Bacteria Can Use Plastic Waste as a Food Source, Which Isn't as Good as It Sounds - ScienceAlert

Bacteria Can Use Plastic Waste as a Food Source, Which Isn't as Good as It Sounds - ScienceAlert
Jan 25, 2023 58 secs

Experiments in the lab have now shown that a species of marine bacterium, known as Rhodococcus ruber, can slowly break down and digest plastic made from polyethylene (PE).

Used largely in packaging, PE is the most commonly produced plastic in the world, and while it's not clear if R. ruber munches on this waste in the wild, the new research confirms it is at least capable of doing so.

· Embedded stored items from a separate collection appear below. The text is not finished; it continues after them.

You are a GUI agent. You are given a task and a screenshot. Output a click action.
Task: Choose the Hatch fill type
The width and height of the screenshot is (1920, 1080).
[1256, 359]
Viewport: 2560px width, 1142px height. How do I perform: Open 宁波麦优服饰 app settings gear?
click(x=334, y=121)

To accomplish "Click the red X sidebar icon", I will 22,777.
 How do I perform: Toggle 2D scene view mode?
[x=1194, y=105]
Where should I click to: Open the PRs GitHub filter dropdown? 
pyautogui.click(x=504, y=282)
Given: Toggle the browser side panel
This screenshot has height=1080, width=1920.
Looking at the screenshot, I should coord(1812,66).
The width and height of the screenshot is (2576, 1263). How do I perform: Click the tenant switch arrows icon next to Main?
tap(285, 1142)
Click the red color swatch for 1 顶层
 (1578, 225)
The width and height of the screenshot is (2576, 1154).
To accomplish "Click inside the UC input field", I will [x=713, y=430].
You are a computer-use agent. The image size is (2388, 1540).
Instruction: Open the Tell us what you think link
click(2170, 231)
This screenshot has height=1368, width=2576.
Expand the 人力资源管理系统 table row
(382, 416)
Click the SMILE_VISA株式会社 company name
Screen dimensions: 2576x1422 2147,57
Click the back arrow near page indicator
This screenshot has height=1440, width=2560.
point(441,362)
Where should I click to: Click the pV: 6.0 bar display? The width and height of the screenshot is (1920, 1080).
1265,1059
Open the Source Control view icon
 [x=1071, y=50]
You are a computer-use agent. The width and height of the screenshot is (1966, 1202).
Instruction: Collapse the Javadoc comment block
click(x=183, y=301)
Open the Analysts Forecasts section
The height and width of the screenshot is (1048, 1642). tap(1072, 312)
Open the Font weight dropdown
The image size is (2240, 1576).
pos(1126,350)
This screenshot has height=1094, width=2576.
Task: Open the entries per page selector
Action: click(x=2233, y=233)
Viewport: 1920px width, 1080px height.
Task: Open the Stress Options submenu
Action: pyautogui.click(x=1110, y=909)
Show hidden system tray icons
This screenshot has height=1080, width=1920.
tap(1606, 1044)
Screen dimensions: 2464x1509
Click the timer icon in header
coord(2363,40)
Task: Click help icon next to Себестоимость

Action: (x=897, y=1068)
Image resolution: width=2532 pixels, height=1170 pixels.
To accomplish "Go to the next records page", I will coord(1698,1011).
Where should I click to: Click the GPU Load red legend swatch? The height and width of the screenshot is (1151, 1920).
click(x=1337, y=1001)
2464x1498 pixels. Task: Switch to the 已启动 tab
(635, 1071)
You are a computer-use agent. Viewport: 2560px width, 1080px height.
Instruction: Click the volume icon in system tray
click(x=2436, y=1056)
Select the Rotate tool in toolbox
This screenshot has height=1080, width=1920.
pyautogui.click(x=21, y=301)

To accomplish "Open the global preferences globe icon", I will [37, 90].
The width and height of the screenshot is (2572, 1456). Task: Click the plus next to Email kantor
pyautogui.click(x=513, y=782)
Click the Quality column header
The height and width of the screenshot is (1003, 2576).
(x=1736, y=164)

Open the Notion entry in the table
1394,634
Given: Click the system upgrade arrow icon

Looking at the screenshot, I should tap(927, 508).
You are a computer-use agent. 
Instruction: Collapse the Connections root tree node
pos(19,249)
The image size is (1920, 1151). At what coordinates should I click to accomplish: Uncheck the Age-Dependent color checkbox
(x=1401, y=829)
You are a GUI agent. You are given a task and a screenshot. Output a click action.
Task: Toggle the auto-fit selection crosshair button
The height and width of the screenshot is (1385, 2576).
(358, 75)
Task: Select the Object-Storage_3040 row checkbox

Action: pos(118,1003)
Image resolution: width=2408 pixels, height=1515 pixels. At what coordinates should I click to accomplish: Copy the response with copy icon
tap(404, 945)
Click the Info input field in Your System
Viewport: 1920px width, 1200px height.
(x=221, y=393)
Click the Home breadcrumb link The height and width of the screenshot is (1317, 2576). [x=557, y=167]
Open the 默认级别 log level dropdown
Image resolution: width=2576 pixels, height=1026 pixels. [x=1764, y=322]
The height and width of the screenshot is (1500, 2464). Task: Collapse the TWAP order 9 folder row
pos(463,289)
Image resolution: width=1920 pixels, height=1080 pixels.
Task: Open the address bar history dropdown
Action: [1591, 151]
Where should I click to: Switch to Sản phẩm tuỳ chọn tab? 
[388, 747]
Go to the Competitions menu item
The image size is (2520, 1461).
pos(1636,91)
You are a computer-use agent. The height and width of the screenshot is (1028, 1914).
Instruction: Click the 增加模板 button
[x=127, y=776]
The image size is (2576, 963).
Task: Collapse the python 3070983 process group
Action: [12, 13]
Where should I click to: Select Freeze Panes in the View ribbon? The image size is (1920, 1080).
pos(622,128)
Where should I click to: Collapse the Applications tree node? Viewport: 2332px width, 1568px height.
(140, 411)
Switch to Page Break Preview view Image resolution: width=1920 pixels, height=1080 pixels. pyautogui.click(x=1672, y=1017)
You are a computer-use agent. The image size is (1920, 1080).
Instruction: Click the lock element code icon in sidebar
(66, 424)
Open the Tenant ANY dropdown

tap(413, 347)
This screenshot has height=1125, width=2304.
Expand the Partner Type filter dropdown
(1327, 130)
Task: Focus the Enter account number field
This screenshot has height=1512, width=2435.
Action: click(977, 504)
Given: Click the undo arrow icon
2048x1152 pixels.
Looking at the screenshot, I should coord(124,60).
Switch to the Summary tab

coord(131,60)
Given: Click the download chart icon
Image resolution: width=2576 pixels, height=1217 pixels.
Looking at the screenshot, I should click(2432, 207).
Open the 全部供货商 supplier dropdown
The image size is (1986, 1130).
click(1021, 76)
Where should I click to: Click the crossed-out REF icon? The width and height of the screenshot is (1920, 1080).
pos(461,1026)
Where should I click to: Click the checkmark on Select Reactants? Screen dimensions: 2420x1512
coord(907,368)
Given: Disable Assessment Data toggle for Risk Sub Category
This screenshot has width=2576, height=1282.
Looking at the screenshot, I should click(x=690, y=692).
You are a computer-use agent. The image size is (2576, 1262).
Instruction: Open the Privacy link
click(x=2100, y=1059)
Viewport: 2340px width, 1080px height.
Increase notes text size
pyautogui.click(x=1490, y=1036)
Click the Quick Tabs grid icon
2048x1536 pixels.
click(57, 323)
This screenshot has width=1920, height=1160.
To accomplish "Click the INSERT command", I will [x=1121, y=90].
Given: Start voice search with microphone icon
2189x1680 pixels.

"This is the first time we have proven in this way that bacteria actually digest plastic into CO2 and other molecules," says microbial ecologist Maaike Goudriaan from the Royal Netherlands Institute for Sea Research (NIOZ).

By measuring levels of an isotope of carbon released from disintegrating plastic called carbon-13, the authors estimated the polymers in their experiments broke down at a rate of about 1.2 percent a year.

The team can't be sure how much the UV lamp decayed the plastic compared to the activity of the microbes, but the bacteria were clearly playing a role.

"Our data show that sunlight could thus have degraded a substantial amount of all the floating plastic that has been littered into the oceans since the 1950s," says microbiologist Annalisa Delre.